### WHAT YOU SHOULD DO
Copy the lines again word for word, beginning with the line that contains "At what (x,y)" and continuing through the line that contains "center [1108, 1376].".

### EXERCISE DATA
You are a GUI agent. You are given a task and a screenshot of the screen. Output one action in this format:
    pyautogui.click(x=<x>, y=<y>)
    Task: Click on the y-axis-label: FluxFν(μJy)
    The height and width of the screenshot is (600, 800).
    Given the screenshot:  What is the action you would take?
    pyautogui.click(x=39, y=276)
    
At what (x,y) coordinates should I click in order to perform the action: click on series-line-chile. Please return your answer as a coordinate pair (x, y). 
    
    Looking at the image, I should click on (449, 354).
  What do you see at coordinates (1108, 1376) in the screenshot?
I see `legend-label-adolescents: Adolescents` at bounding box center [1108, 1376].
---
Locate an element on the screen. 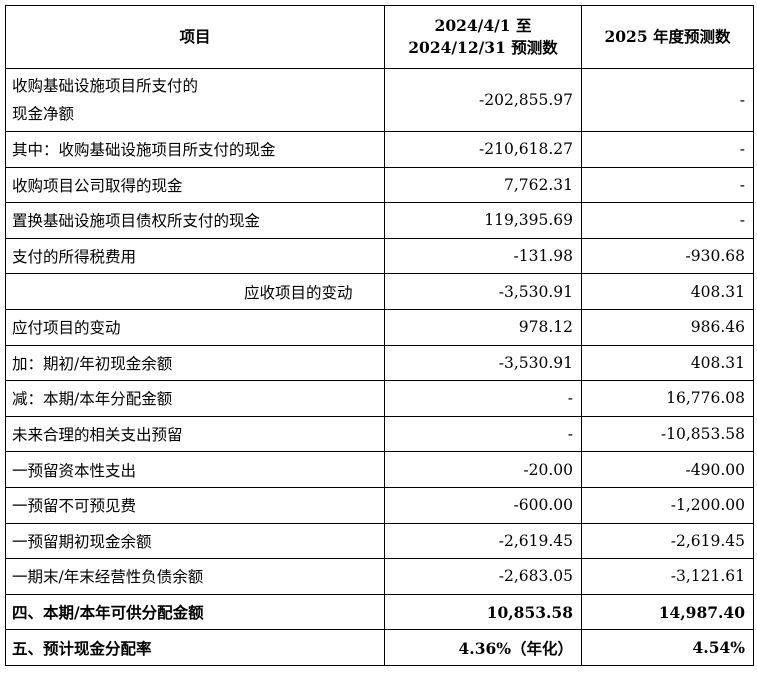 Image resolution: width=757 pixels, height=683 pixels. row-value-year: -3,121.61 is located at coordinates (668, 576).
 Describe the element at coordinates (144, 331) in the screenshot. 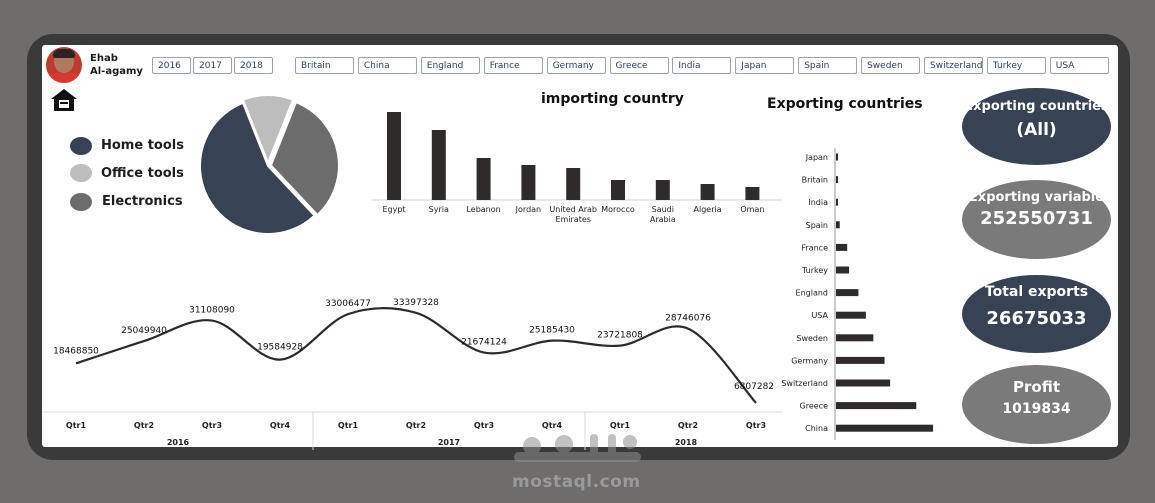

### ANSWER SECTION
At what (x,y) coordinates should I click in order to perform the action: click on series-line-chile. Please return your answer as a coordinate pair (x, y). 
    
    Looking at the image, I should click on (449, 354).
  What do you see at coordinates (1108, 1376) in the screenshot?
I see `legend-label-adolescents: Adolescents` at bounding box center [1108, 1376].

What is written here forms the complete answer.